That is a good analogy. It's okay to say that $\lim_{x\rightarrow 1^-}\sqrt{1-x^2} = 0$, because the limit from the left is zero.

But it's not good to write about $\lim_{x\rightarrow 1}\sqrt{1-x^2}$, because the (two-sided) limit doesn't exist.

12. Originally Posted by Opalg
But it's not good to write about $\lim_{x\rightarrow 1}\sqrt{1-x^2}$, because the (two-sided) limit doesn't exist.
Not good for an analyst, but good for a topologist.

Fernando Revilla

13. FernandoRevilla, i have not learned about accumulation points yet but i checked the definition which says if every neighborhood of a point x as a point other than x than it is an accumulation point. so i can see that (0,0) is an accumulation point. i know that the accumulation point is supposed to be the generalization of the notion of a limit in topological spaces but when you said "This means that (0,0) is an accumulation point of S and as a consequence it has sense to ask if there exists lim (as (x,y)->(0,0)) of f(x,y)" i don't understand. why is it that when (0,0) is an accumulation point of S its possible to talk about the limit? whats the connection between having an accumulation point in the domain and having the limit of the function f(x,y) as (x,y) approaches that accumulation point exist?

14. Originally Posted by oblixps
... so i can see that (0,0) is an accumulation point. i know that the accumulation point is supposed to be the generalization of the notion of a limit in topological spaces
Right. More specific, suppose it in metric spaces.

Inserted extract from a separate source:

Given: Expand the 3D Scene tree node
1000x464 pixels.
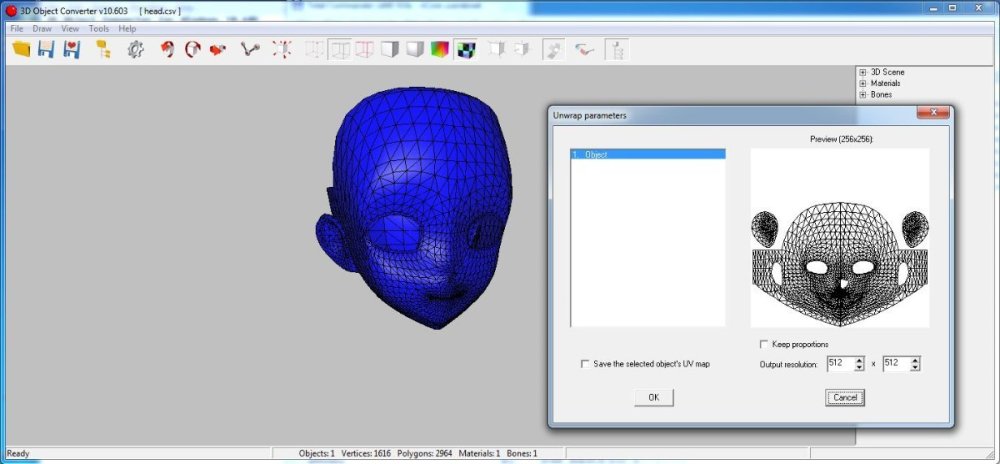Looking at the screenshot, I should pos(863,72).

I used that generalization.

but when you said "This means that (0,0) is an accumulation point of S and as a consequence it has sense to ask if there exists lim (as (x,y)->(0,0)) of f(x,y)" i don't understand. why is it that when (0,0) is an accumulation point of S its possible to talk about the limit? whats the connection between having an accumulation point in the domain and having the limit of the function f(x,y) as (x,y) approaches that accumulation point exist?
If a point $a$ is an accumulation point of the domain $S$ of a function $f$ we can assure that $f$ is defined in points near to $a$ just as we want. In our case and using that generalization

$\displaystyle\lim_{(x,y) \to (0,0)}{f(x,y)}=1$

because

$\forall{} \epsilon>0\exists{} \delta>0:\;( 0<\left\|{(x,y)-(0,0)}\right\|<\delta\;\wedge\;(x,y)\in S)\Rightarrow \left |{f(x,y)-1}\right |<\epsilon$

Note that for every $\delta>0$ we can assure that there exists at least one $(x,y)$ such that the distance of $(x,y)$ to $(0,0)$ is less than $\delta$ and $f(x,y)$ exists.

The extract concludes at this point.